Food Offered to Idols
1In your letter you asked me about food offered to idols. All of us know something about this subject. But knowledge makes us proud of ourselves, while love makes us helpful to others. 2In fact, people who think they know so much don't know anything at all. 3But God has no doubts about who loves him.
4Even though food is offered to idols, we know that none of the idols in this world are alive. After all, there is only one God. 5Many things in heaven and on earth are called gods and lords, but none of them really are gods or lords. 6We have only one God, and he is the Father. He created everything, and we live for him. Jesus Christ is our only Lord. Everything was made by him, and by him life was given to us.
7Not everyone knows these things. In fact, many people have grown up with the belief that idols have life in them. So when they eat meat offered to idols, they are bothered by a weak conscience. 8But food doesn't bring us any closer to God. We are no worse off if we don't eat, and we are no better off if we do.

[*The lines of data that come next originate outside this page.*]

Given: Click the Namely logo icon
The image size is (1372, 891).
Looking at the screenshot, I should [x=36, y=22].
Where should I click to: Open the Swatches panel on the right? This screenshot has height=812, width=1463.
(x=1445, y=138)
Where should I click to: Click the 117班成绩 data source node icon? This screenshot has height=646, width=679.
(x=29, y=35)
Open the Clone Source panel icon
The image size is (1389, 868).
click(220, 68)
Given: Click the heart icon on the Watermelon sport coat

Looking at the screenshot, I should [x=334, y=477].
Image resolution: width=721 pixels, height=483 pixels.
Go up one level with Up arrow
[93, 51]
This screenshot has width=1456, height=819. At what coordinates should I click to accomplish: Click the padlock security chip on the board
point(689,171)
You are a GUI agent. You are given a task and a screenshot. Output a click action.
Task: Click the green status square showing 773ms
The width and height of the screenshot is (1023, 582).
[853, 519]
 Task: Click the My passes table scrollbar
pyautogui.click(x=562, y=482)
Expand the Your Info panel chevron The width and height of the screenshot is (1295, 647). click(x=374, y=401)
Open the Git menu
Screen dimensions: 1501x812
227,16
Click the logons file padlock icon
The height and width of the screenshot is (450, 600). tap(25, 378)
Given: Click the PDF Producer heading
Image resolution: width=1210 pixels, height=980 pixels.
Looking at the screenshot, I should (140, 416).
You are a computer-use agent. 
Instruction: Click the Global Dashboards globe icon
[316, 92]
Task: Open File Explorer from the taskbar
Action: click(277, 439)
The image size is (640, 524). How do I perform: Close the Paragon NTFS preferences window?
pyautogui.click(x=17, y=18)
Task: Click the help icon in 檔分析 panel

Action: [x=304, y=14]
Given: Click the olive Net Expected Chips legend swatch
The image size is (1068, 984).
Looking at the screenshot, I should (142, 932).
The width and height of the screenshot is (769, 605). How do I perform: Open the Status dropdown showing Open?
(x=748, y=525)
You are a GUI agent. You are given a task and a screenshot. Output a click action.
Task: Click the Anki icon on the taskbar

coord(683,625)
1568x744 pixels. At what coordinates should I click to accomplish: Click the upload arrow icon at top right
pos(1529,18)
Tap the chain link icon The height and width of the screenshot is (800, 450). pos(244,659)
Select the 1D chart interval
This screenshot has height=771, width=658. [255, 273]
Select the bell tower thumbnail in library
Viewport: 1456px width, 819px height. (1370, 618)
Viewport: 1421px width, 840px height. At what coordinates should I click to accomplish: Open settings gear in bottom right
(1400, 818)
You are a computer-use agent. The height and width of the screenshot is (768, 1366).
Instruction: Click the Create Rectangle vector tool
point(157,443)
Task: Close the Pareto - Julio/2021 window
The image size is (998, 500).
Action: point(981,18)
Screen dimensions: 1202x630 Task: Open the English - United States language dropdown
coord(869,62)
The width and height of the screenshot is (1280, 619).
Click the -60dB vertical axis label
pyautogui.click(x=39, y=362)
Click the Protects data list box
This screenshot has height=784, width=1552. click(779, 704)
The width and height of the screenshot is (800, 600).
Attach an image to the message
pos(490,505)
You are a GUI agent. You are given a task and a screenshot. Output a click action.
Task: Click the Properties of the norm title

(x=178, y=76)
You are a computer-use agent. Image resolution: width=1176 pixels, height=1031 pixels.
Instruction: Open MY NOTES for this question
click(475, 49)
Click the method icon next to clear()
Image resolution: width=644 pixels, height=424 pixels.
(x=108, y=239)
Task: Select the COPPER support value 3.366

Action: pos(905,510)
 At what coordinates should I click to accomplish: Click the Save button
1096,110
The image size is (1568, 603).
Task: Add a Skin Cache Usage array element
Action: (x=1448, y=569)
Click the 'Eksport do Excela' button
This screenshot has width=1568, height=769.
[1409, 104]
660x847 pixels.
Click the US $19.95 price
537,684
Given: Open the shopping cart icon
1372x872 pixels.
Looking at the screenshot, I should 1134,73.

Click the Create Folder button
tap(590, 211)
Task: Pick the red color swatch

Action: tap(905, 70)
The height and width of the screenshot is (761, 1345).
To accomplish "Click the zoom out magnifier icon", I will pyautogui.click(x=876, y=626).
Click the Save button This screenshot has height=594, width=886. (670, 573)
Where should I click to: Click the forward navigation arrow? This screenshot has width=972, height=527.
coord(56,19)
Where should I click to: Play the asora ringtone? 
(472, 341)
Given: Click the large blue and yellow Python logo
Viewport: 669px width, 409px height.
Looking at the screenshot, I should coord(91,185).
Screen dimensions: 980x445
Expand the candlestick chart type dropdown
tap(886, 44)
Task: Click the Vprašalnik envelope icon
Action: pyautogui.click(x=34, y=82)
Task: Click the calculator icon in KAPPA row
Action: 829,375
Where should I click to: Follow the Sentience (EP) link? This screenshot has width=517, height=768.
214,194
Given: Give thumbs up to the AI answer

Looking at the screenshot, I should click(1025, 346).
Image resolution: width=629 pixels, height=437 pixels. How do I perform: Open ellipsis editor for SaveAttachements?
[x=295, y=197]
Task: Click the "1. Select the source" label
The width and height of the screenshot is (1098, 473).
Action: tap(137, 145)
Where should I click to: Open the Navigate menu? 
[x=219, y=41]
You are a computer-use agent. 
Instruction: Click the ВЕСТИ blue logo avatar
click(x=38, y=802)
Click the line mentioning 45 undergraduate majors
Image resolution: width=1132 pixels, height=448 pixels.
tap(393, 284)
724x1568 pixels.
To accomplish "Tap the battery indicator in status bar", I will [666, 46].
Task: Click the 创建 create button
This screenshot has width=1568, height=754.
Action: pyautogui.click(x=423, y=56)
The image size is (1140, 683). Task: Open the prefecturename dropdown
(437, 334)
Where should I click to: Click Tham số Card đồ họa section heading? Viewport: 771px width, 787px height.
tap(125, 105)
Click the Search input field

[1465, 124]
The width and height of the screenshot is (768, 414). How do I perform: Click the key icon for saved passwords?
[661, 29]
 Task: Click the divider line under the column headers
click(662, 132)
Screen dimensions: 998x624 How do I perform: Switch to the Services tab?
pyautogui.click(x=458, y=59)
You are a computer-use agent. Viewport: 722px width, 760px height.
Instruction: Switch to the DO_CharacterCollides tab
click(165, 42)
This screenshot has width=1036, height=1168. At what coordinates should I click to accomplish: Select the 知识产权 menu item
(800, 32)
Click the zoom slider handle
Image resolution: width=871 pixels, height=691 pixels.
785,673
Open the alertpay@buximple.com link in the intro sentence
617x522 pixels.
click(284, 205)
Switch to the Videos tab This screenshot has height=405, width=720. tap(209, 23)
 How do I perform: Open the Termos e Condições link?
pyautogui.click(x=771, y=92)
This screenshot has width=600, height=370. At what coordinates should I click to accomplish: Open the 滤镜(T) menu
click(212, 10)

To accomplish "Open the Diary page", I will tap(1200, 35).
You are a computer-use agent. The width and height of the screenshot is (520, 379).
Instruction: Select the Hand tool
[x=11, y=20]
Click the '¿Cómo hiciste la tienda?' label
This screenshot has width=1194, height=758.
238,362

9Don't cause problems for someone with a weak conscience, just because you have the right to eat anything. 10You know all this, and so it doesn't bother you to eat in the temple of an idol. But suppose a person with a weak conscience sees you and decides to eat food that has been offered to idols. 11Then what you know has destroyed someone Christ died for. 12When you sin by hurting a follower with a weak conscience, you sin against Christ. 13So if I hurt one of the Lord's followers by what I eat, I will never eat meat as long as I live.
Very conservative Christians are notorious for their harsh judgment of those whose spiritual or moral (or, alas, political) convictions differ from their own. Perhaps their only rivals for prideful exclusivity are those very liberal Christians whose tolerance extends to everyone – except those whose convictions are rigorous and clearly defined. Paul points out that what matters is not the “rightness” of what we think we know, but the inexpressibly lovely truth that God knows us. We are able to revel in the beauty of being known by God, not by knowing the right things about him, but by loving him.
There is such tremendous freedom in this. Of course we want to know that which is true about God, ourselves and our world; yet not having to be sure that we are right about everything (or, really, anything much) means the freedom to live in God – an amazing thought! – rather than living according to what we imagine his rules are.
Such a freedom is powerful; it can also be dangerous to those who are still locked into a rules-oriented faith. Wherever we situate ourselves on the doctrinal continuum, we need to be considerate and seek the good of our brothers and sisters whose convictions differ from our own – even if doing so requires us to sacrifice some of our own freedom. That’s love.
O Saviour, who sets me free; O Spirit, who calls me to holiness; O God, in whom I have my being – may I live in you in such a way that my freedom releases others, and your holiness growing in me draws others into deep, refining relationship with you. Save me from causing anyone to stumble. I ask for my own sake, and for the sake of all for whom Christ died. In his name. Amen.